Since moving down to the Cote d’Azur and opening our satellite office, one of our favorite pastimes has been discovering the numerous perched villages in the arriere pays (or back country of Provence).

Near Nice and Cannes: 

Tourrettes sur Loup
 is a beautiful medieval village perched on a narrow spur of land extending from very rocky hills, with the gorge of a small stream deep below one high wall of buildings. Tourrettes was a fortified village, and the arched passages remain through the wall of houses in three places into the center of the “vieux village”.

Saint Paul de Vence is very popular and can be a bit touristy in the high-season.  This hilltop village has many art galleries, boutiques sporting olive oil, liquors and herbs from the region and several art museums.  Russian painter Marc Chagall is buried in the cemetary and the Fondation Maeght sports one of the best modern art collections in France.  The Colombe d’Or – at the entrance to the walled village, is renowned for it Michelin-star rated food.

Coursegoules is perched higher up – above Vence.  Far more isolated and not so touristy, its winding medieval and narrow streets, step-streets, vaulted passages, and old houses with ancient doorways are well worth discovering. Sites include the 13th-century village church, Sainte-Marie-Madeleine, and the classical Chapelle des Penitents Blancs with a very lovely and unique 19th-century campanile. 

Vestiges of an old highway from the Roman era are still walkable.

Bézaudun-les-Alpes, just down the road, is a tightly-grouped Medieval village sitting on a ridge with fabulous views of the Southern Alps.  The village houses are all built from local stone: calcaire, tuf and marne, and many of them date back several centuries. Some buildings are colored in the soft Provençal pastels, but most are faded and the village nearly blends in to the rocky hills. The remains of the Bézaudun chateau sits at the top of the village. The original tower dates from the 12th and 13th centuries and vestiges of the medieval wall are still visible.

Closer to Avignon and Aix-en-Provence:

Gordes is classified as one of the most beautiful villages in France.
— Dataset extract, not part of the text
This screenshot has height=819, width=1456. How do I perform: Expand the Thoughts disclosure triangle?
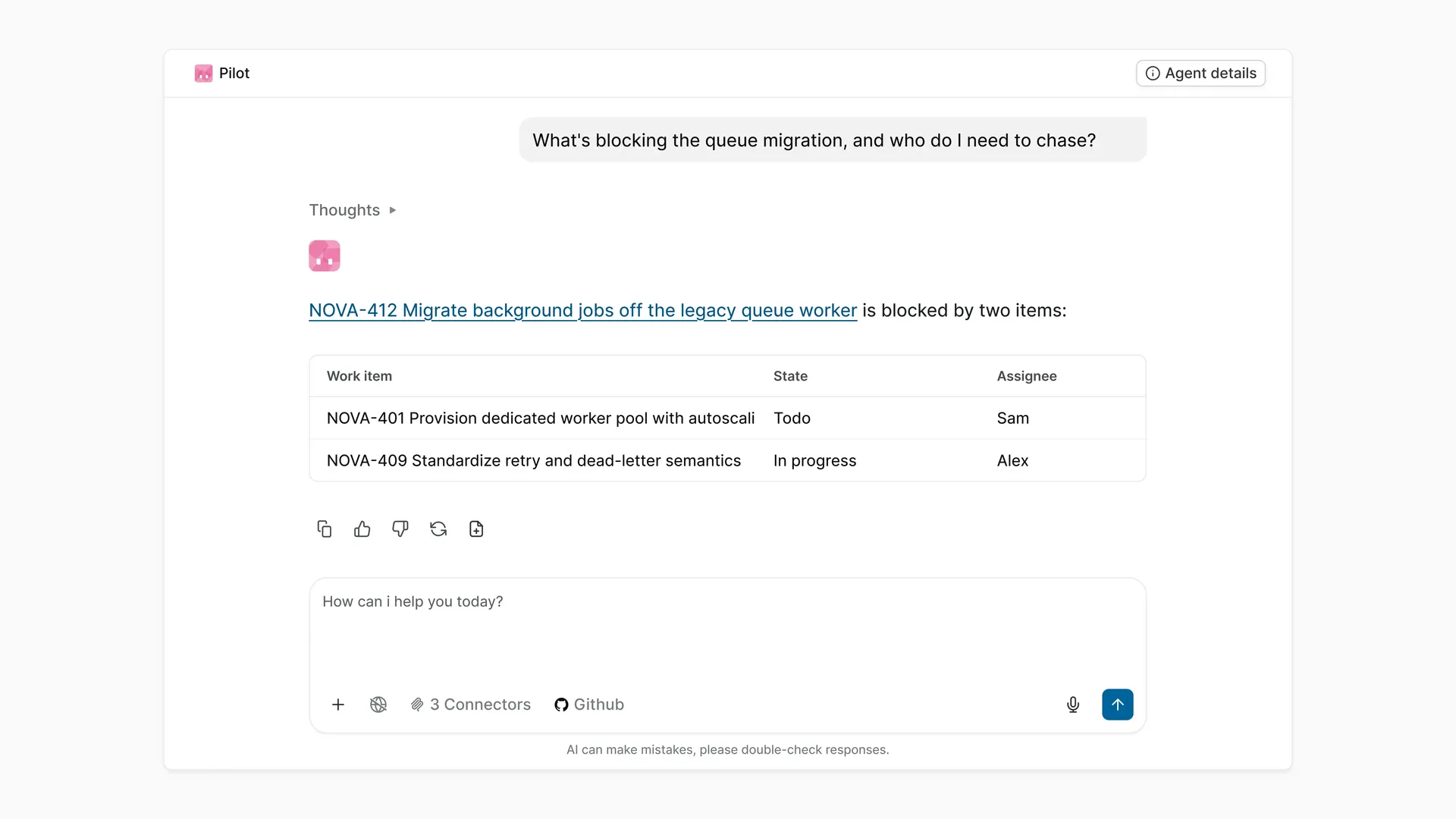pos(393,210)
Perched on the southern edge of the high Plateau de Vaucluse.  The stone buildings built in tight against the base of the cliffs and those perched on the rocks above, including the 12th-century castle, are made of an beige stone that glows orange in the morning sun. The view from the village is a southern panorama out across fields and forests and small perched villages to the Montagne du Luberon.